Work request
Whatever pictures the entries hold, omit them, and output exactly the lines from the one containing "Image resolution: width=991" through the final line.

Exercise inputs
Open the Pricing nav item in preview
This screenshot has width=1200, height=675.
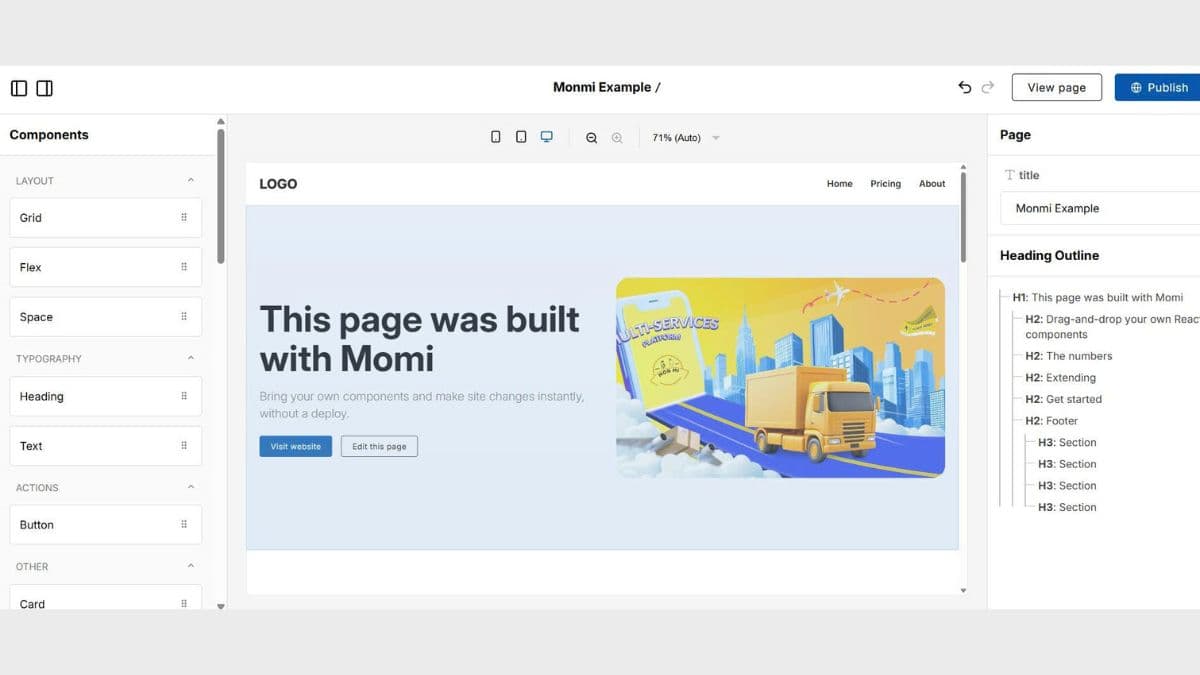[x=885, y=184]
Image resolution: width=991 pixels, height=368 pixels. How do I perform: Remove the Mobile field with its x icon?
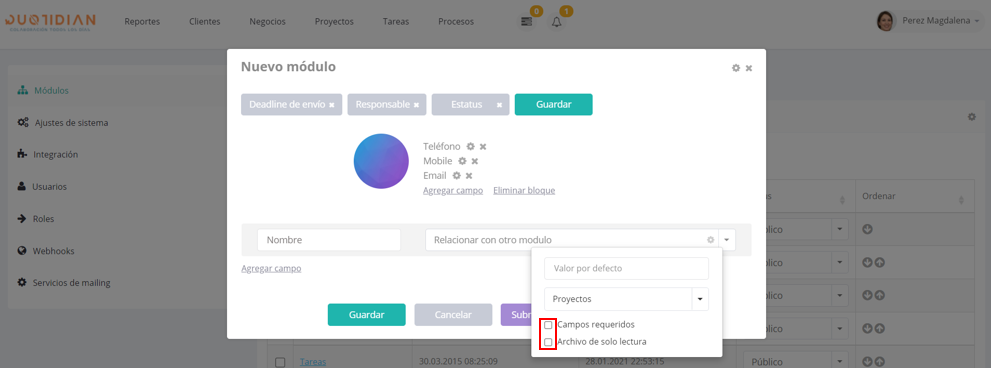tap(475, 161)
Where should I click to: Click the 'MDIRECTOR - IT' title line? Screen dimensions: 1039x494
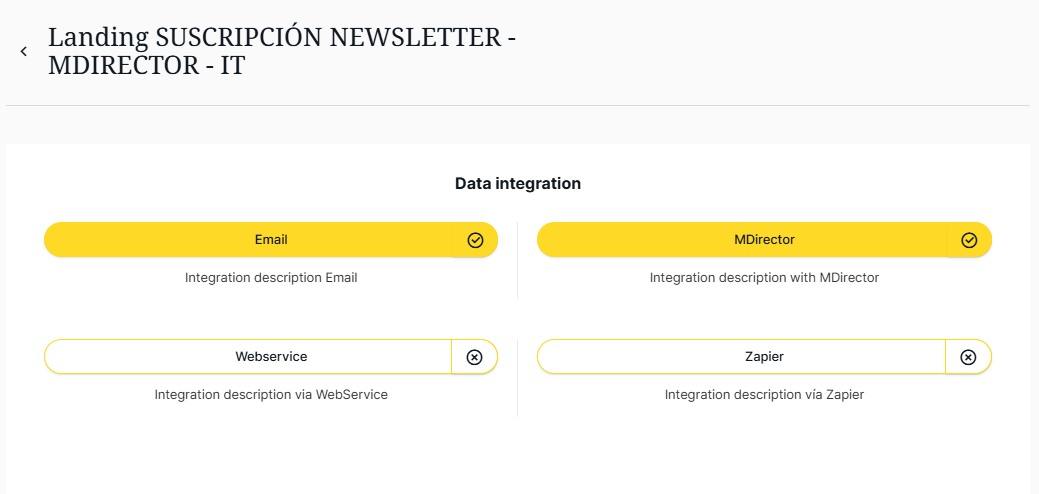[146, 66]
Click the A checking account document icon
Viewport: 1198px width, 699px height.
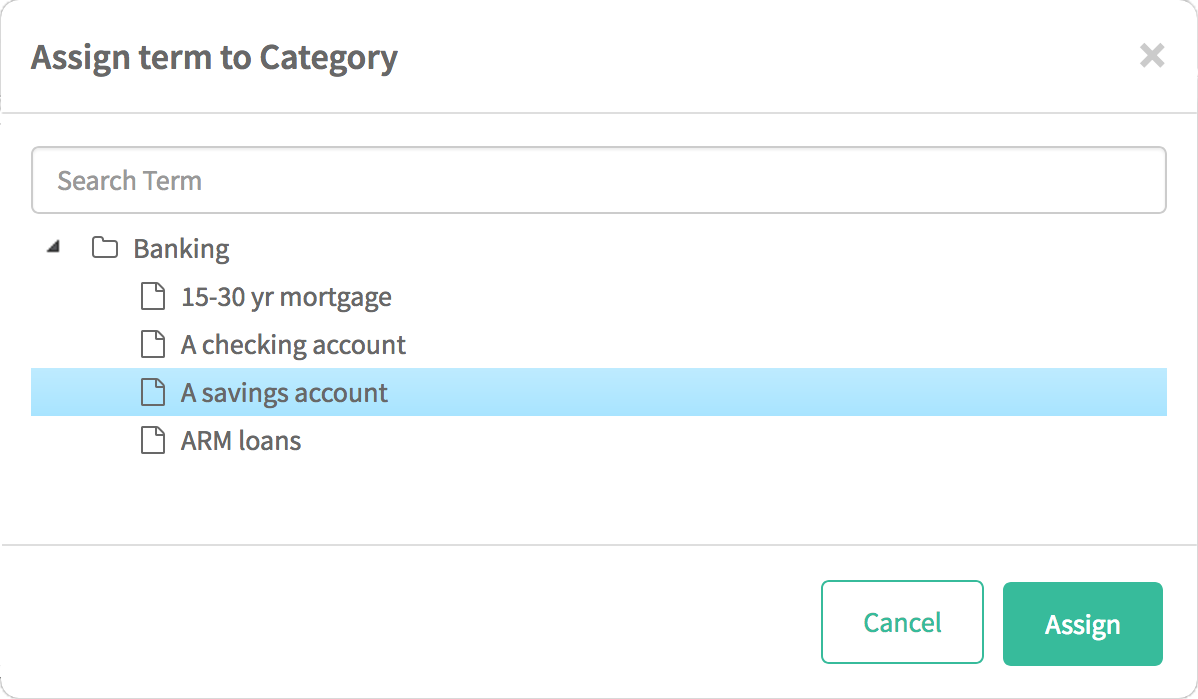click(x=153, y=345)
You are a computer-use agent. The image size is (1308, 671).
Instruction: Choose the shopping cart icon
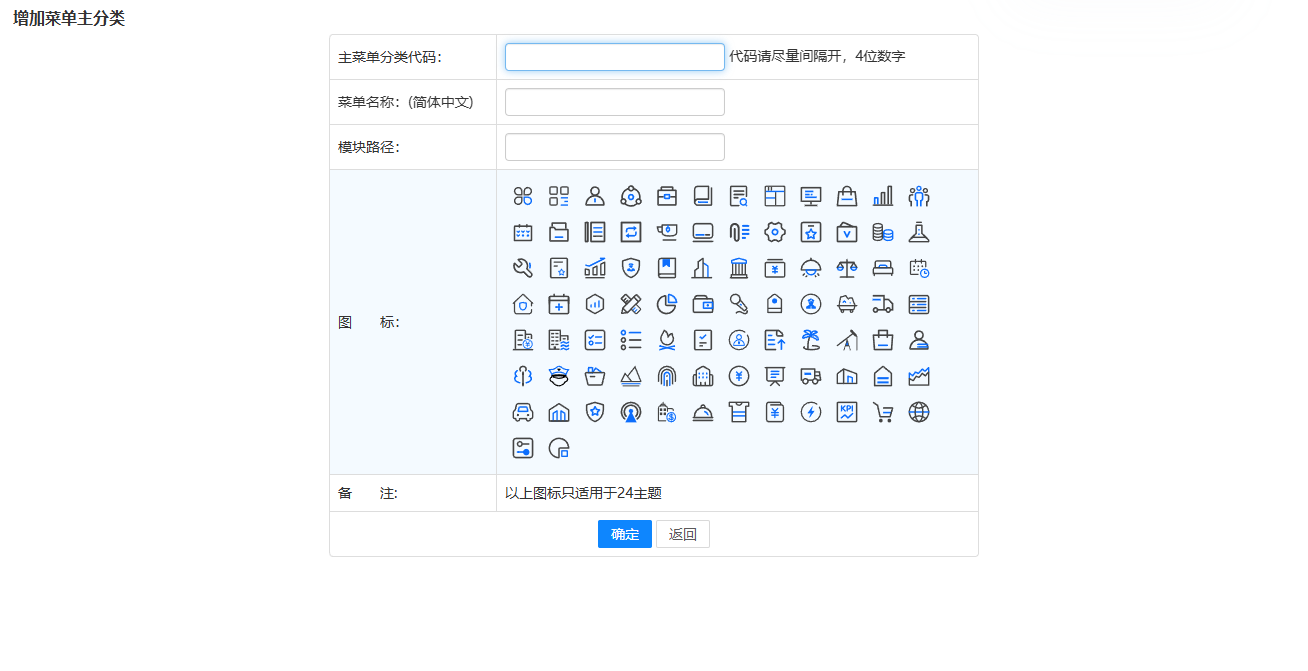(x=883, y=412)
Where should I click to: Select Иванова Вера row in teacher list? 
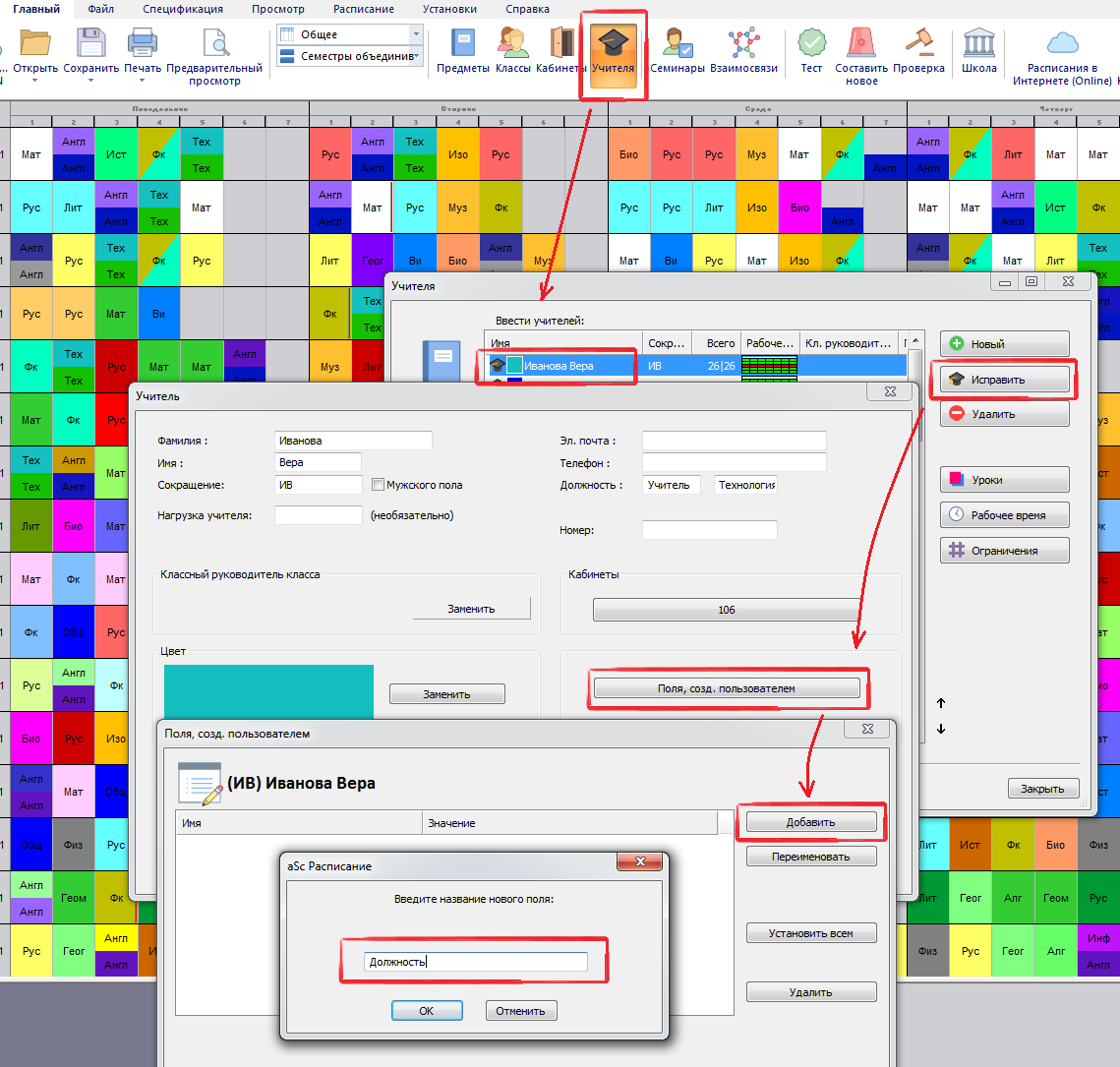pos(559,365)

Output for this exercise
Image resolution: width=991 pixels, height=368 pixels. How do I perform: Remove the Mobile field with its x icon?
tap(475, 161)
Where should I click to: Click the 'MDIRECTOR - IT' title line? Screen dimensions: 1039x494
[146, 66]
Click the A checking account document icon
Viewport: 1198px width, 699px height.
click(x=153, y=345)
You are a computer-use agent. The image size is (1308, 671).
Instruction: Choose the shopping cart icon
(x=883, y=412)
Where should I click to: Select Иванова Вера row in teacher list? 
pos(559,365)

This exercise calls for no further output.